The Innisfree Poetry Journal
www.innisfreepoetry.org

by Ron Goudreau


WALKING BEHIND HER

I was walking behind my mother
and all of me was there in her wake
made of her flowing dress,
her clicking heels, the flop of her hair,
and I was behind her walking with no wake
for no wake was willing to walk in the wake of her.
I was walking behind her, and that’s all I was,
walking behind the sway of hips, the click click,
the sidewalk a platform unrolling in front of her,
the stores staring at her without a blink.

When I was walking behind her I knew only that,
and that this glorious day had held the hope of it,
and I had waited all day for her to say:
"do you want to come downtown with me?"
I would be walking behind her and she never looked back at me,
and of course I never looked anywhere but at her
walking in front of me, her nylon shirtwaist
printed with dark hieroglyphics swishing
when she stopped short or stepped off the curb.

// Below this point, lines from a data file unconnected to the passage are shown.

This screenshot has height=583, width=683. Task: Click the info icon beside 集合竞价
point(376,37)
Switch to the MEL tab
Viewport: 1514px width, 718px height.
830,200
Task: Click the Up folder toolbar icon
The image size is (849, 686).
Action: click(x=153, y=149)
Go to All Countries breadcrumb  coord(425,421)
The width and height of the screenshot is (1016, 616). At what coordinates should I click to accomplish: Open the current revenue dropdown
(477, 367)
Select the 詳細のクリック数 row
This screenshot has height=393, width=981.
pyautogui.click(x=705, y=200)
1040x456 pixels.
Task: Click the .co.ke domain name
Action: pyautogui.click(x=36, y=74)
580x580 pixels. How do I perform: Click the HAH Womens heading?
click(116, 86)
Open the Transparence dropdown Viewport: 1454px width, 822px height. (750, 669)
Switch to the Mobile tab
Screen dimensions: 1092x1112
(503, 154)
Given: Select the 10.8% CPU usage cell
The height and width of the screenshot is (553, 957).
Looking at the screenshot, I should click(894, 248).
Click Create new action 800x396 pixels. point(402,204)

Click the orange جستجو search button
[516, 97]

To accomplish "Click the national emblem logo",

I was walking behind her that day
just as I had walked behind all my life.
But my father never walked behind her,
and that was why he did not know her
as I and her mirror knew her,
looking from behind her as I did,
looking into and through her as the mirror did.
It was as if the tall arched mirror was gliding in front of her now
and each step she took was into its liquid,
her foot’s splash was the swish of her dress,
and she was stepping into it, and there I was bearing witness
to all of her as I walked in her wake,
wanting nothing more than to walk into her.